Advertisement

Article

When a data point is supported mostly by anecdotes

Engineers are surrounded by data, and that's probably a good thing. Using this data, we can look for patterns, trends, bugs, and performance attributes. Sometimes we have too much data, including some that is in conflict with itself, but that's part of the puzzle that a good engineer can spot and hopefully unravel.

I wish the mainstream press would pay some attention to data, but I fear it's not going to happen. A reporting trend which I have noticed getting much worse over the last few years is the use of a factoid plus anecdotes, purporting to provide some serious insight into a major development or trend.
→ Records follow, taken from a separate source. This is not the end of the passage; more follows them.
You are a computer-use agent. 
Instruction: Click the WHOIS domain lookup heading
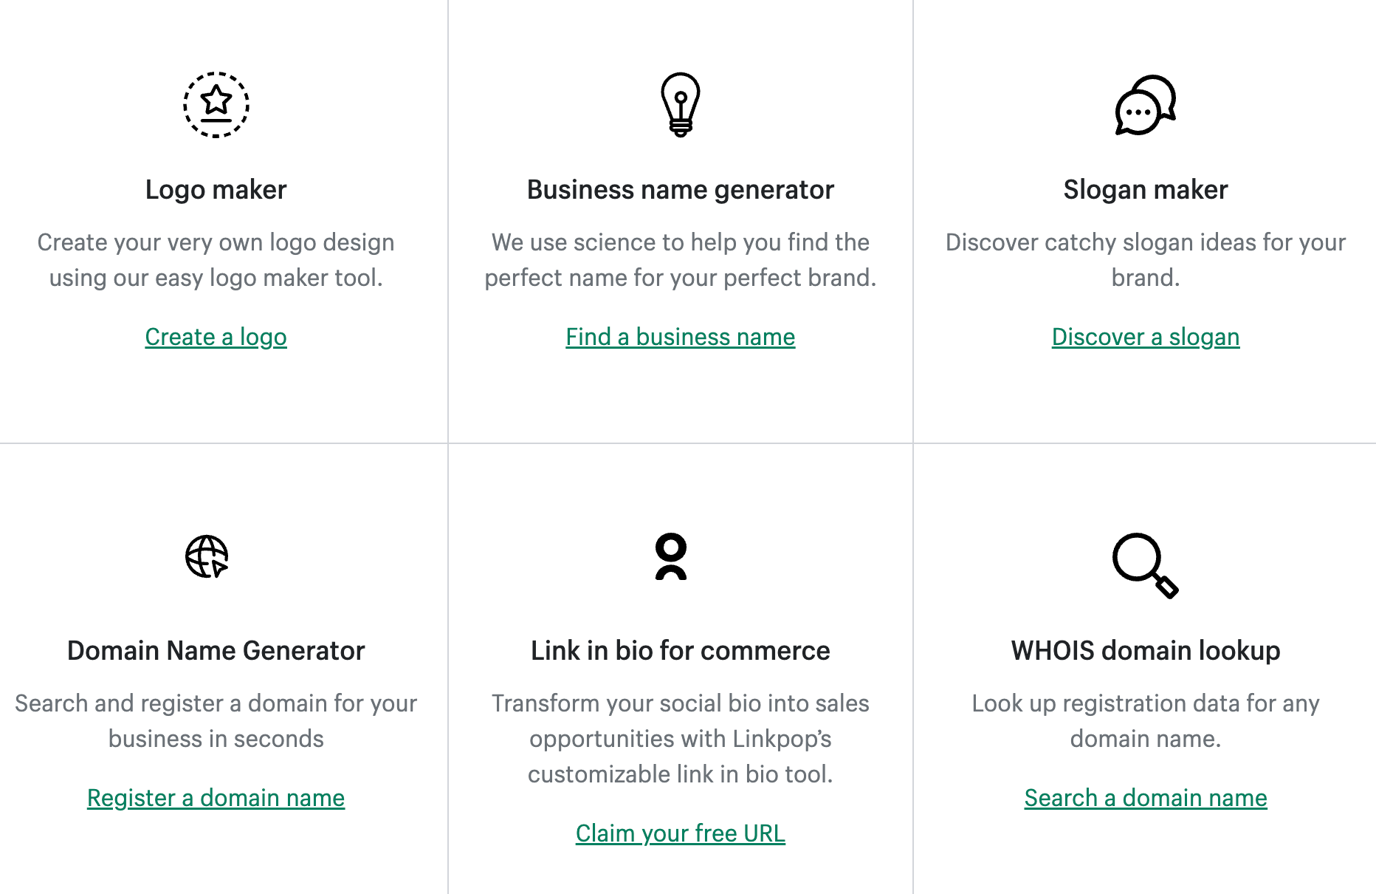click(1145, 650)
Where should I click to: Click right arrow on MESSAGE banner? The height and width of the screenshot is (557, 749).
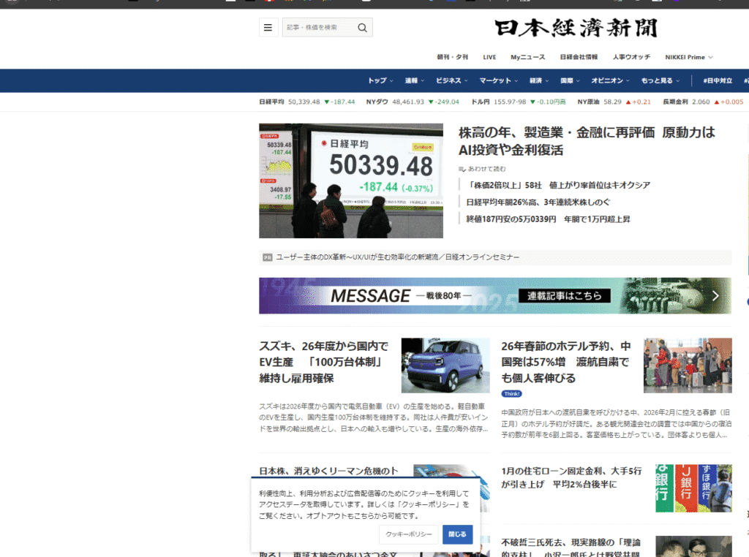[715, 296]
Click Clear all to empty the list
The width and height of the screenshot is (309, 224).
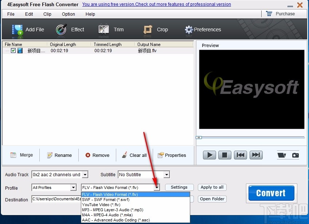pos(124,155)
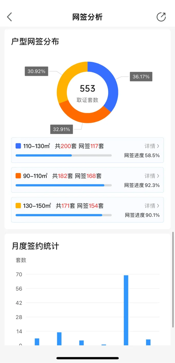Click the 110-130㎡ progress bar

coord(64,155)
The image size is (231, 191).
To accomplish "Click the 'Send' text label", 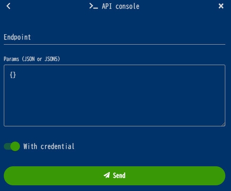I will 119,175.
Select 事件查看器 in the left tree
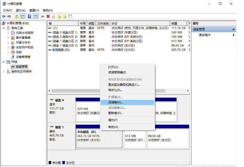Viewport: 244px width, 167px height. point(23,38)
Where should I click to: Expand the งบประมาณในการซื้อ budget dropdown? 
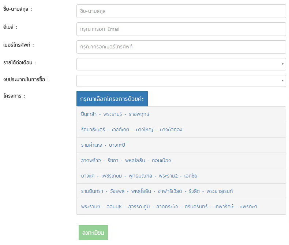point(181,81)

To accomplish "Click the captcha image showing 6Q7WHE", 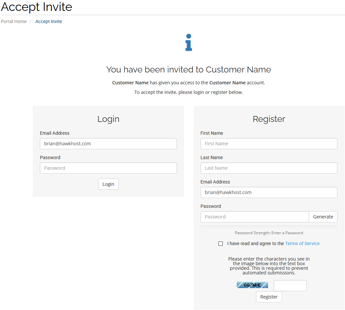I will click(x=252, y=285).
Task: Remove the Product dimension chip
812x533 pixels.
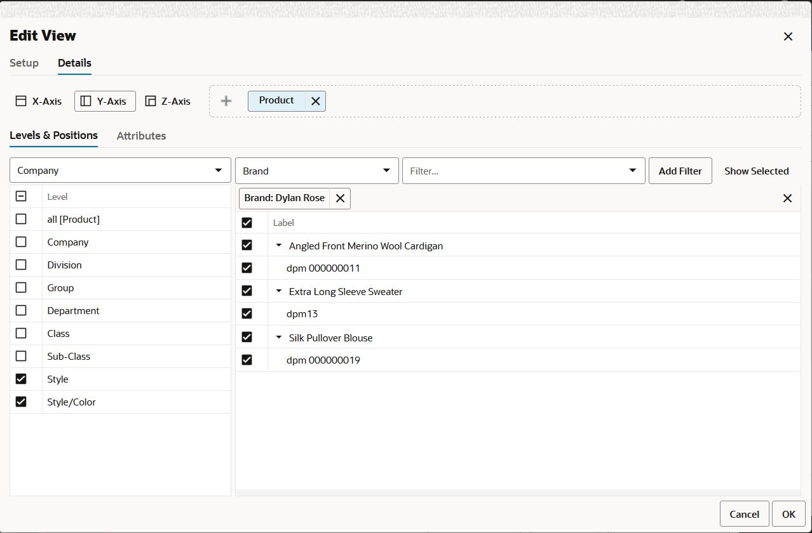Action: pos(315,100)
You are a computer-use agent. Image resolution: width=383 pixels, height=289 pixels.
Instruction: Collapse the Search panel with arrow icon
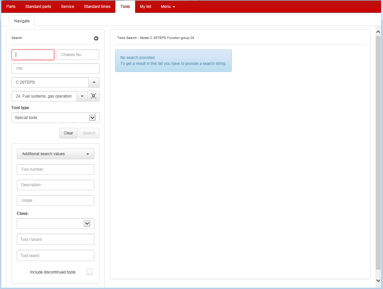coord(96,38)
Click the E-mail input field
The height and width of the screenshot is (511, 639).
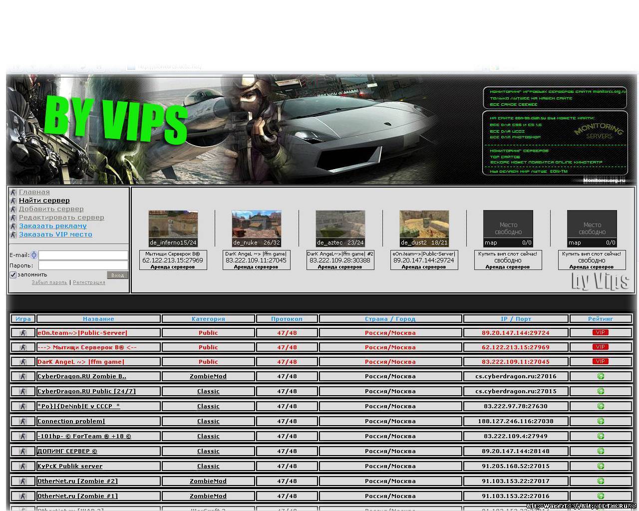click(83, 255)
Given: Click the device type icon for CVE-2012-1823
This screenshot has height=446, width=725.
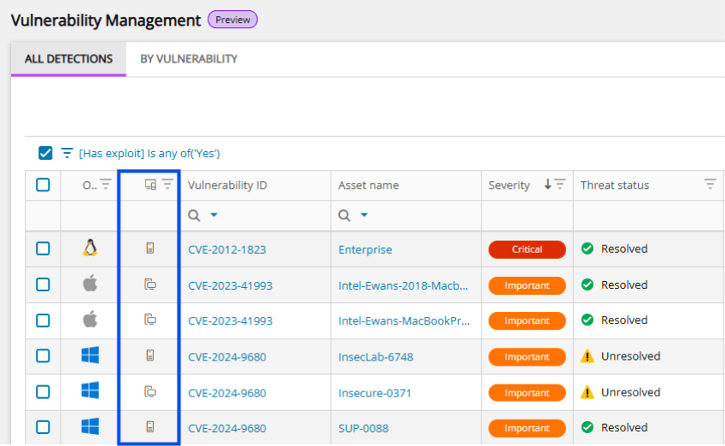Looking at the screenshot, I should (150, 249).
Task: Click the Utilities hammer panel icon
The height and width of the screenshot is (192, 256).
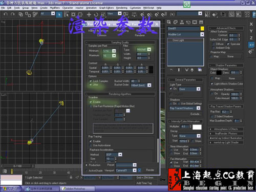Action: tap(201, 22)
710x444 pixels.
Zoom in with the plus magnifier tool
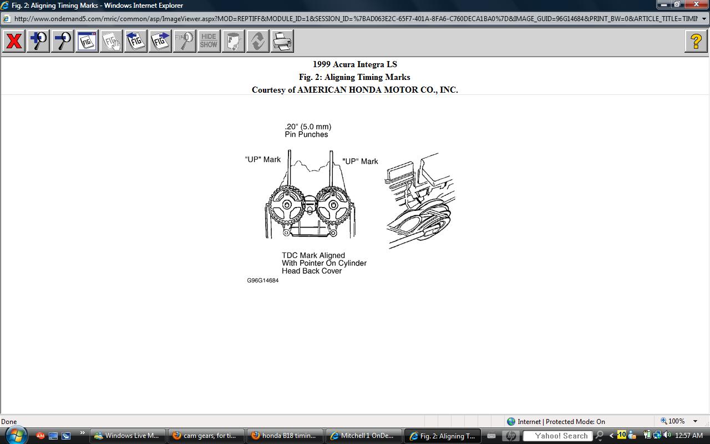point(38,41)
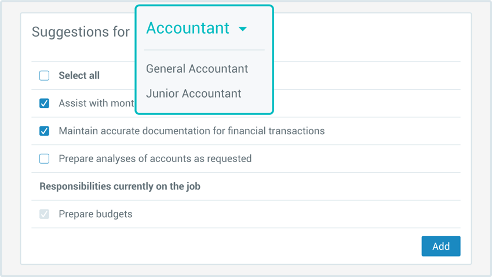492x277 pixels.
Task: Uncheck the Assist with month checkbox
Action: tap(45, 103)
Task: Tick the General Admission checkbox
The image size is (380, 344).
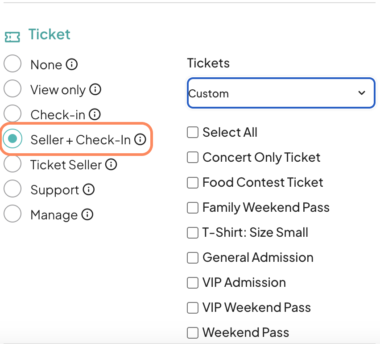Action: click(193, 258)
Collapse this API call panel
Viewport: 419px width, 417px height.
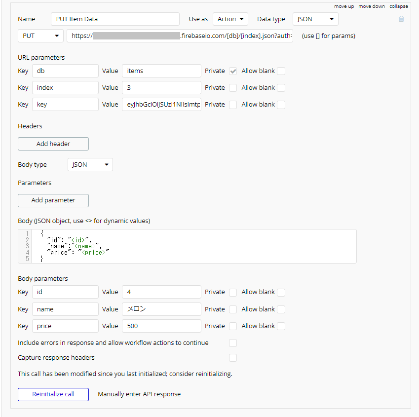coord(399,6)
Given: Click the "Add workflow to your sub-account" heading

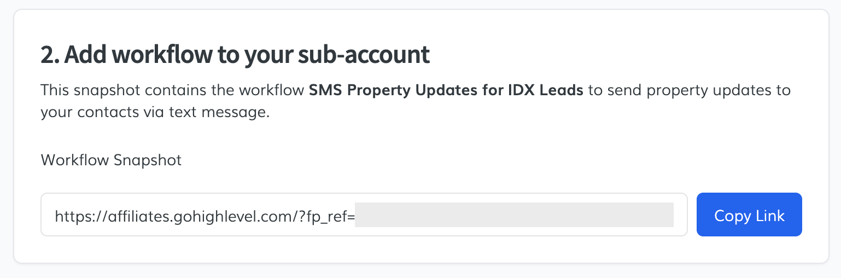Looking at the screenshot, I should (235, 55).
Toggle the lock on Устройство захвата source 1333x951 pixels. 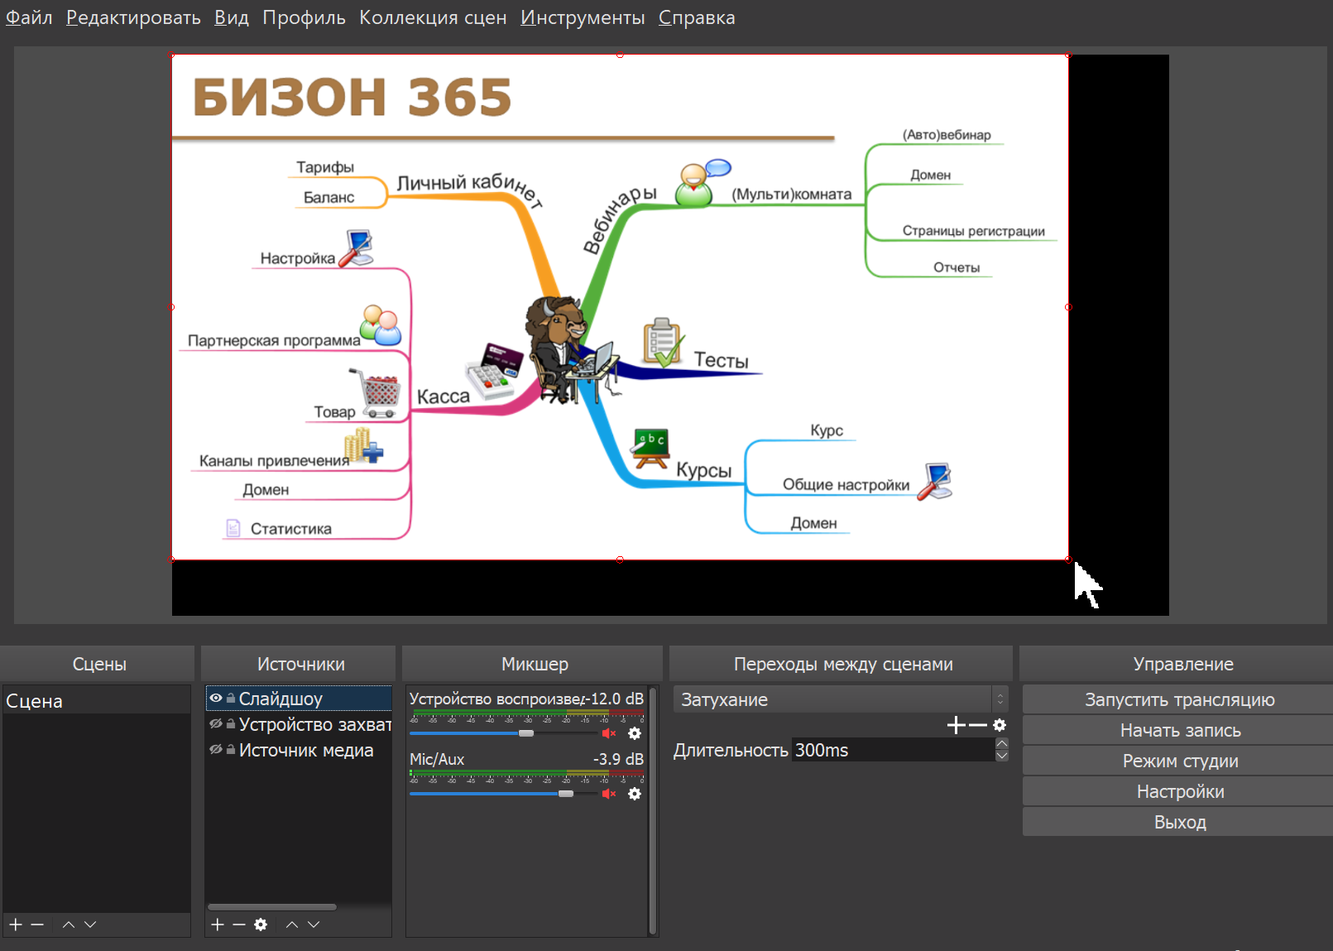click(x=231, y=724)
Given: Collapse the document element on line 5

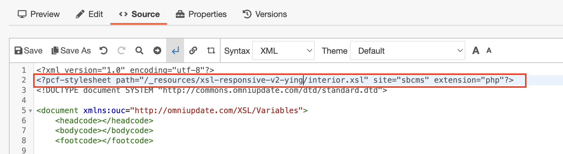Looking at the screenshot, I should (x=30, y=111).
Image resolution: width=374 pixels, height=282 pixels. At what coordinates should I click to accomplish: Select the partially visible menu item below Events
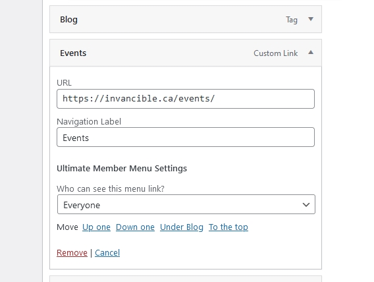tap(186, 279)
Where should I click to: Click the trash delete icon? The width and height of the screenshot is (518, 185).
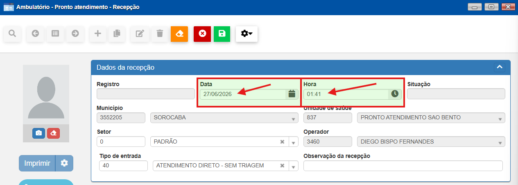pos(160,34)
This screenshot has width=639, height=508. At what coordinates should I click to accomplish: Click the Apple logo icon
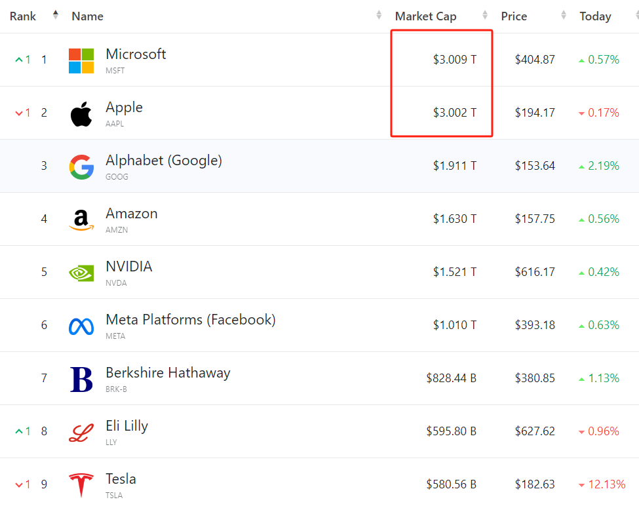click(81, 113)
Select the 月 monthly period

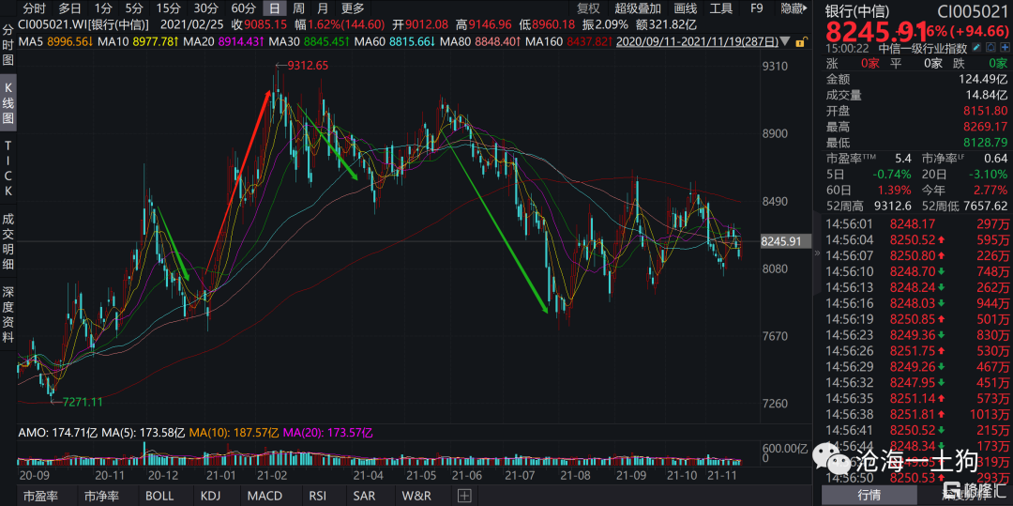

These so-called insight stories lean heavily on a single piece of data (or perhaps two), often taken out of context, to present some hypothesis and then buttress it with all sorts of anecdotal evidence which consists mostly of self-serving quotes from parties who have a vested interest in the outcome.

When you rinse away all the unsupported and unsupportable statements, you are left with a tiny little grain. It's like chemistry class in high school, where you would have a container of some semi-known mixture, then rinse it through with the right reagent, and if you were lucky, you'd have a speck of the desired precipitate at the bottom. Or maybe it was just an impurity?

The most glaring example I have seen lately of a statistics pretending to contain great truth was an article in the New York Times recently (January 16, 2007, “51% of Women Are Now Living Without Spouse”). This article, with its eye-catching headline, went on for paragraphs and paragraphs about why this might be so, the implications to society, and more. It also got lots of page views and pickup by other media outlets, which means it was a good story almost by definition.

The only problem was that the key statistic was quite flawed. Buried in the article was the dirty little secret. The data was based on data from the census (probably as good as you're going to get) but included women 15 years and older. Excuse me? It seems that including the marital status of women under 18 or 21 years old would seriously skew the data results, and render the trumpeted conclusion invalid.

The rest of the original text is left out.